On Monday evenings I have a class at the studio. It’s at 7:30, and it’s called Body & Mind. When I was putting together the autumn schedule I thought it was really time to offer a class like this, that brings to the forefront an important part of a yoga practice: meditation. We often spend time in meditation in classes, but it’s a small part, and I don’t often name what we are doing as meditation. I know that for many it’s something that they’ve thought of trying but are perhaps intimidated by or just find they are too busy to try.
Why do we meditate? I often think of the Zen saying: You should sit in meditation for 20 minutes a day, unless you’re too busy. Then you should sit for an hour. Yes, it makes us chuckle, but what is it about meditation that brings truth to this saying?
Meditation is all about being in the present moment. The practice is to sit (or stand, or walk, or lie down) and just be. Of course there are many ways to practice, lots of techniques that are used, but ultimately the goal is to be still.
When is the last time you were still? Just still, not doing anything else? Yeah, we don't do very much of that these days. We are always jumping from one thing to another, multi-tasking we say. Actually what we are doing is switch-tasking, not multi-tasking. Multi-tasking is what you do when you are making Thanksgiving dinner for 10. You know how you have to coordinate all the food to be ready at once, while making sure that the table is set, the kitchen is relatively clean. All of the things you are doing are working towards one goal. That is multi-tasking. Switch-tasking is another beast entirely. Here's a little experiment: as fast as you can, count from 1 to 10. Go ahead, give it a try. I'll wait. Now, as fast as you can, say the letters A to J (in order). Easy, right? Now let's try switch-tasking: as fast as you can, alternate between the numbers and letters, so 1, A, 2, B, and so on. Not so easy, right? That's your brain, trying to hold two tasks and switch back and forth between them. How many times a day do you do this? Well, while you've been reading this, have you been interrupted by your email, or a Facebook notification (or Twitter, or Instagram...)? Gloria Mark at the University of California, Irvine, (and others in Germany) published a study on The Cost of Interrupted Work.
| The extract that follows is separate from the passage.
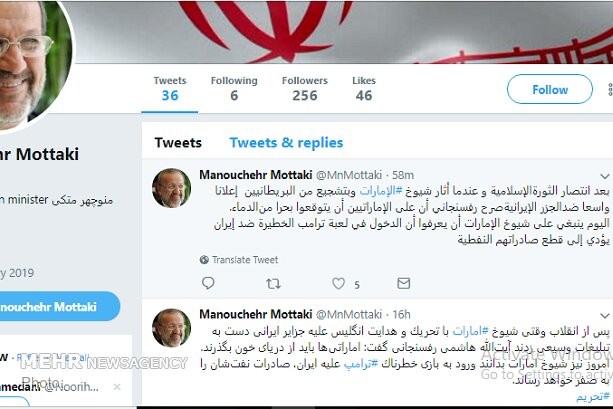Open the more options dots beside Follow
This screenshot has height=409, width=613.
610,89
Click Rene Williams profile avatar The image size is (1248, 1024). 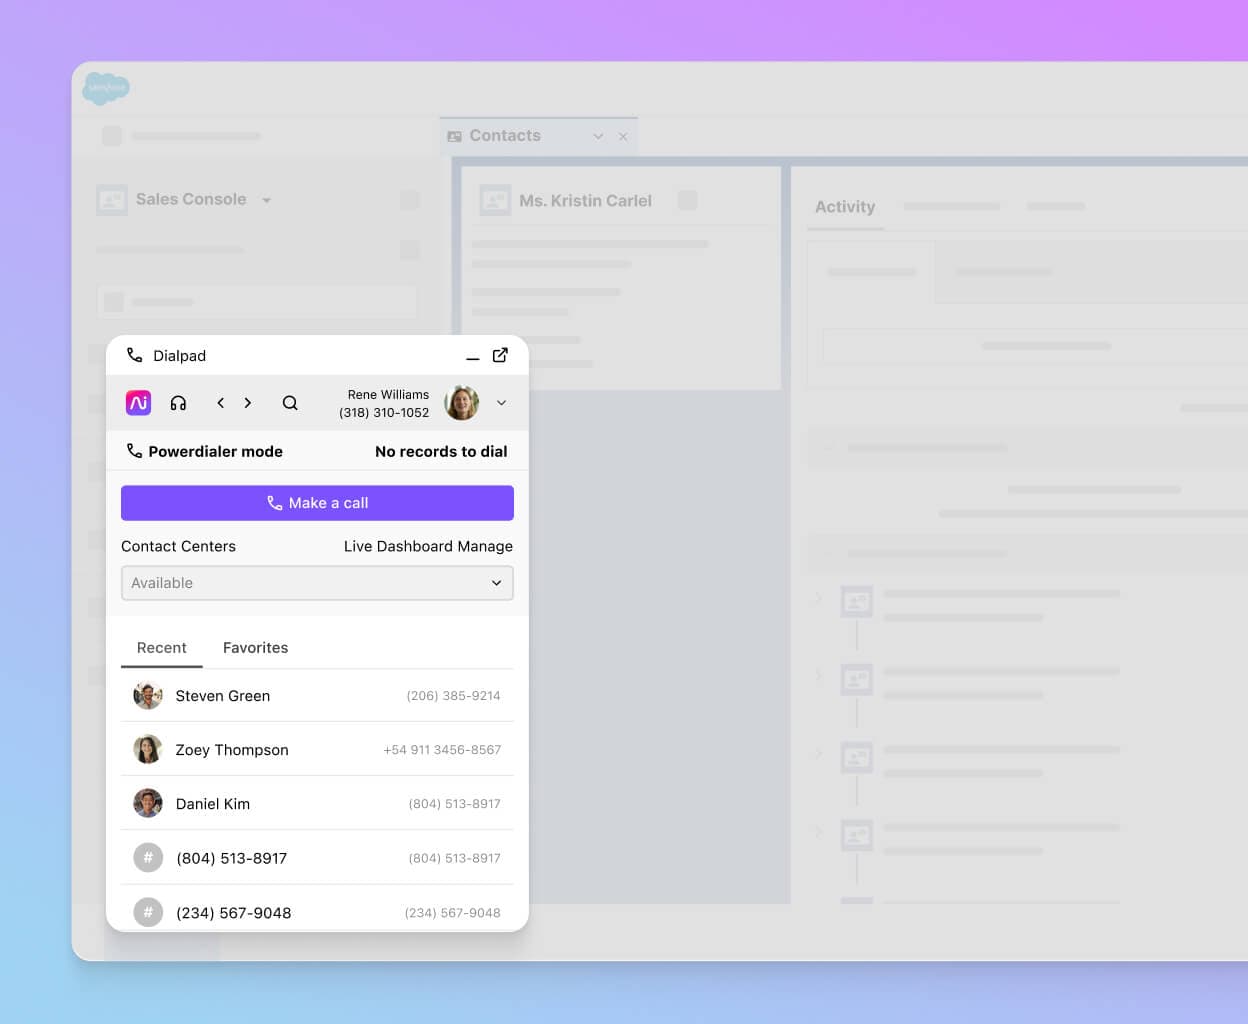pyautogui.click(x=461, y=403)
Did you know that when you stop what you are doing to check email (or Twitter), it takes on average of 23 minutes, 15 seconds to get back to what you were doing? And people are switching tasks every three minutes and five seconds. How on earth is anyone getting anything done? Does anyone know how to stay on task any more?
When is the last time that you did what you were doing? When we wash the dishes we sing along to the radio. When we go for a walk, we listen to a podcast. We go for a drive, and we mull over the conversation we need to have with our teenager. And all of these things are being interrupted by the red circle with the number in it at the top right-hand corner of your screen.
Meditation is the opposite of this. It is doing exactly what you are doing. It is training for the mind so that when you are not meditating, you know how to do what you are doing. This is why it's important to practice every day. But more than that, when you are busy and stressed out, it's so much more challenging to stay focused, to keep on task, to not let the mind run you. And that is why we should meditate for an hour when we are most busy.
This is why on Monday evenings we practice together, so that we can work on this most important skill. We work on training the mind to be present. What else is there besides this present moment?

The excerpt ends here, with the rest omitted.